Exercices à faire =
[a] Indiquez, s'il vous plaît, si chaque affirmation concorde avec l'extrait sur le 24 Sussex, par oui ou non, en citant mot pour mot le passage qui tranche : (i) Le 24 Sussex a été construit en 1867. (ii) Justin Trudeau a emménagé au 24 Sussex. (iii) Le projet de remplacement du pont Champlain a été lancé dès 2006.
[b] Répondez à ces questions d'après l'extrait sur le 24 Sussex :
(i) En quel mois l'édifice a-t-il été mis officiellement hors service ?
(ii) À combien la commission estimait-elle en 2008 le coût des travaux essentiels ?
(iii) Combien le retard du pont Champlain a-t-il coûté aux Canadiens ?

Extrait de page =
◇ ◇ ◇

Il y a de l’amiante et de la moisissure plein les murs. Des rongeurs morts aussi. La plomberie fuit et le système électrique est tellement vieux qu’il pourrait déclencher un incendie.

Parle-t-on d’un taudis où aboutira un malheureux locataire en cette grande journée des déménagements ? D’un logis qui fait l’objet d’une rénoviction en pleine crise du logement ?

Du tout !

Il s’agit plutôt de la résidence officielle du premier ministre du Canada qui devrait être un puissant symbole de notre démocratie et une figure de proue de notre patrimoine.

Les États-Unis ont la Maison-Blanche. La France a le palais de l’Élysée. Le Royaume-Uni, le 10 Downing Street. Le Canada, lui, a un édifice qui se retrouve dans un état tellement critique qu’on a dû le mettre officiellement hors service en novembre dernier.

En ce 1er juillet, jour de la fête du Canada, disons-le crûment : le 24 Sussex est une honte nationale. C’est un fiasco qui en dit long sur la façon dont nos politiciens gèrent le pays.

Construit en 1867, le 24 Sussex est victime de sous-financement chronique et n’a connu aucune rénovation substantielle depuis 60 ans.

Aucun premier ministre ne veut y faire des travaux majeurs, de peur que la population lui reproche de dépenser des millions pour vivre dans le luxe. Pourtant, la durée des travaux fait en sorte que le premier ministre qui lancerait un grand chantier ne serait probablement pas celui qui en profiterait.

Quoi qu’il en soit, rien ne bouge.

En 2008, la commission qui gère les résidences officielles estimait le coût des travaux essentiels au 24 Sussex à 9,7 millions. Cela n’a pas ému Stephen Harper. Quant à Justin Trudeau, il a préféré emménager à Rideau Cottage, la maison d’invités de la gouverneure générale, d’où on l’a vu faire ses points de presse en pandémie… pendant que les souris couraient sur le balcon.

Conséquence ? Le déficit d’entretien du 24 Sussex a quadruplé et s’élève maintenant à 37 millions1.

Infrastructures, défense, environnement… Quand on y pense, il y a bien des dossiers cruciaux que nos politiciens, tant libéraux que conservateurs, ont laissés pourrir comme le 24 Sussex.

Par crainte de répercussions à court terme, ils sont incapables d’avoir une vision stratégique qui leur permettrait d’apporter des changements structurels essentiels. Plus ils attendent, plus les problèmes s’aggravent. Et plus ça coûte cher aux contribuables.

Pensez au pont Champlain que le fédéral a dû remplacer en catastrophe.

Dès 2006, le gouvernement avait été avisé qu’il vaudrait mieux remplacer le pont plutôt que de continuer à le réparer. Mais au lieu d’agir, Ottawa a attendu jusqu’en 2011 pour lancer le projet. Et ce retard a coûté plus d’un demi-milliard aux Canadiens.

De la procrastination, il y en a aussi à la Défense.

◇ ◇ ◇

Relevé des données =
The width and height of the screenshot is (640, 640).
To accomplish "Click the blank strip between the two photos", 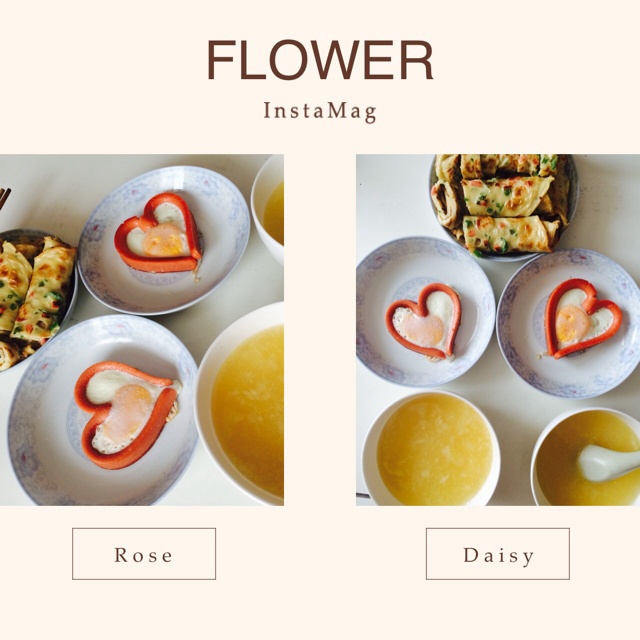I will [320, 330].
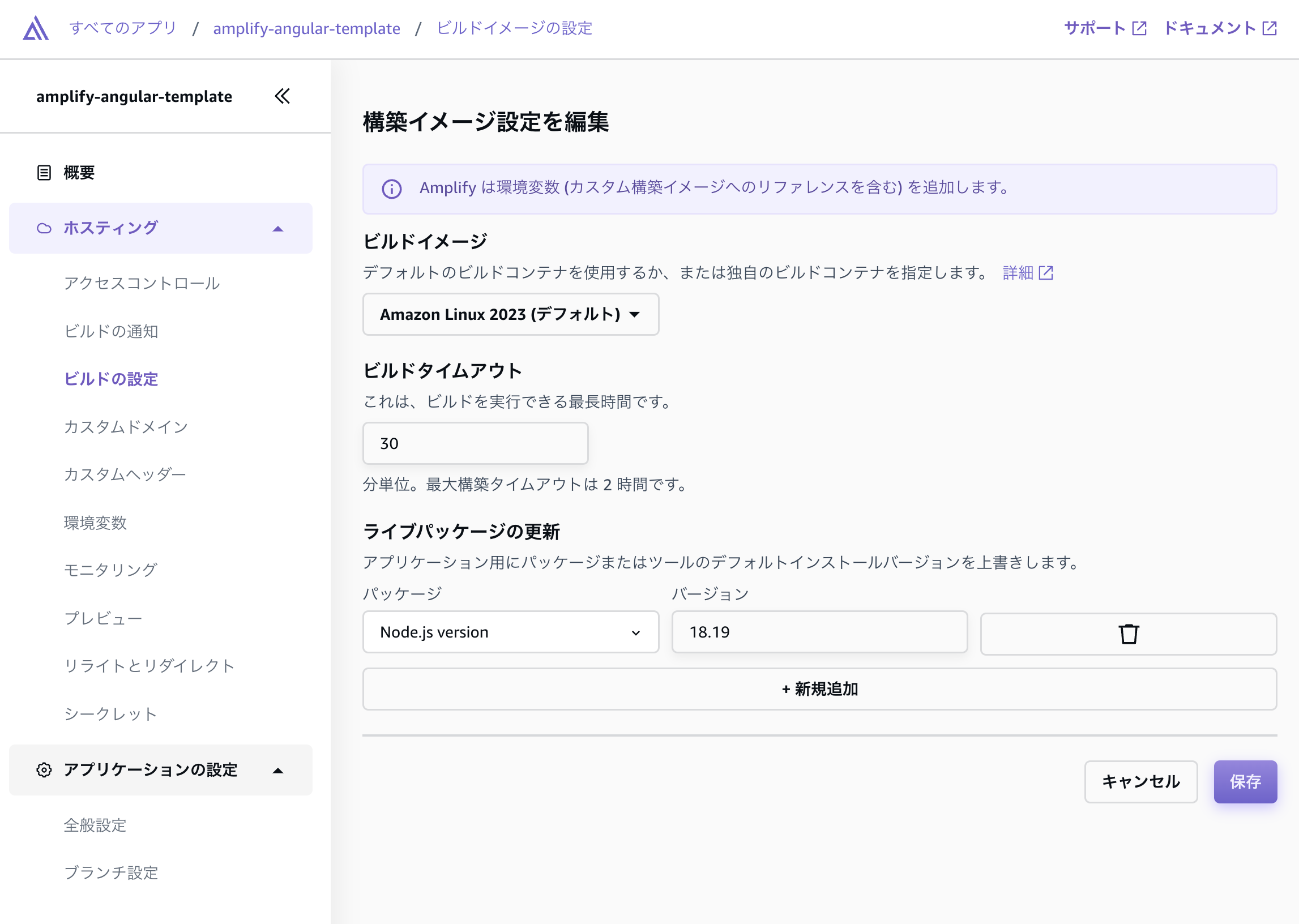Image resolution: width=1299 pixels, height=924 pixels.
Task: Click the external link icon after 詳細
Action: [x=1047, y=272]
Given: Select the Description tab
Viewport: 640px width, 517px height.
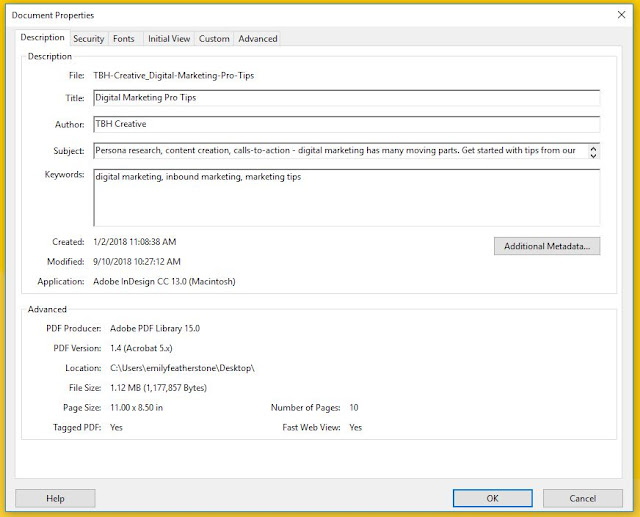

◇ ◇ ◇

Corrigé =
[a]
(i) Oui : « Construit en 1867 ».
(ii) Non : « il a préféré emménager à Rideau Cottage ».
(iii) Non : « Ottawa a attendu jusqu’en 2011 pour lancer le projet ».

[b]
(i) En novembre.
(ii) À 9,7 millions.
(iii) Plus d'un demi-milliard.